I reached my boiling point when I was listening to Hillary Clinton call Sarah Cooper a genius.
Up to that point, I found Cooper's success irritating for a few reasons.
First would be that I firmly believe TikTok, while definitely having talented people on it, has also gone the way of every other social media app by amplifying people who are doing the dumbest shit possible.
Secondly, very very smart people, people much smarter than me, had been touting Cooper and her lip syncs to the President, echoing the call that she's a genius and calling them "satire."
Now, nobody likes to stretch the limits of the word "satire" more than me, but...is this satire?
I watched the lip syncs.
They're funny.
They're enjoyable.
Are they...genius?
Uhhh...I don't...think so?
It's not a dig at Cooper. She might be a genius. But can lip syncing to someone else's words and making funny videos around them make you a genius?
Should it get you a ticket to talk to Hillary F#$%^ing Clinton?
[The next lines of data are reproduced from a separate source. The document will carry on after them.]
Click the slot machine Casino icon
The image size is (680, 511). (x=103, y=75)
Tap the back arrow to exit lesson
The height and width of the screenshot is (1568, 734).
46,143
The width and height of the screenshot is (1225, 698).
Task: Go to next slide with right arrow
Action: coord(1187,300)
Listening to the interview, I was struck by how likable Cooper is. She seems very humble and down-to-earth, and that made me feel bad for being so irked by her fame.
But then I realized that she herself seems to be unsettled by it.
She admittedly put out two books that failed and her career in comedy was going nowhere until she started making these videos. Essentially, she says that when she tried to become successful in substantial ways, it was a no-go, and then when she did something silly, her popularity exploded. I don't think it would be assuming too much to say that she doesn't seem to love the idea that this is what she's known for, especially when we're all hoping there will be less and less reasons for the President to make speeches in a few weeks.
I decided to buy one of Cooper's books and read them and she is, in fact, brilliant.
Now I went from being annoyed at her fame to being annoyed that she is famous for THE ENTIRELY WRONG THING.
It seems to me that this fixation on creating platforms that amplify and celebrate short-form content is good in theory, but also forces people who are adept at explaining really complicated issues--and in some cases, finding humor in the explanation--and puts them in the tiniest of boxes, inevitably shoe-horning them into dumbing themselves and their work down and also guiding them towards more topical humor that's bound to expire sooner rather than later even if it's not political. It also pushes the rest of us into having to come up with in-depth criticism for work that's just...flimsy. I mean, that's the point. The flimsiness is the point, but we're also a thinkpiece culture, where anything that gets millions of views online has to be dissected as though it's Crime & Punishment. It's an Emperor's New Clothes state of being where even the Emperor knows he's naked, but people are saying he looks hot, so maybe he should just shut up.
This is all to say--
Go read Sarah Cooper's books and stop sharing those videos, because none of us want to hear the President's voice anymore anyway.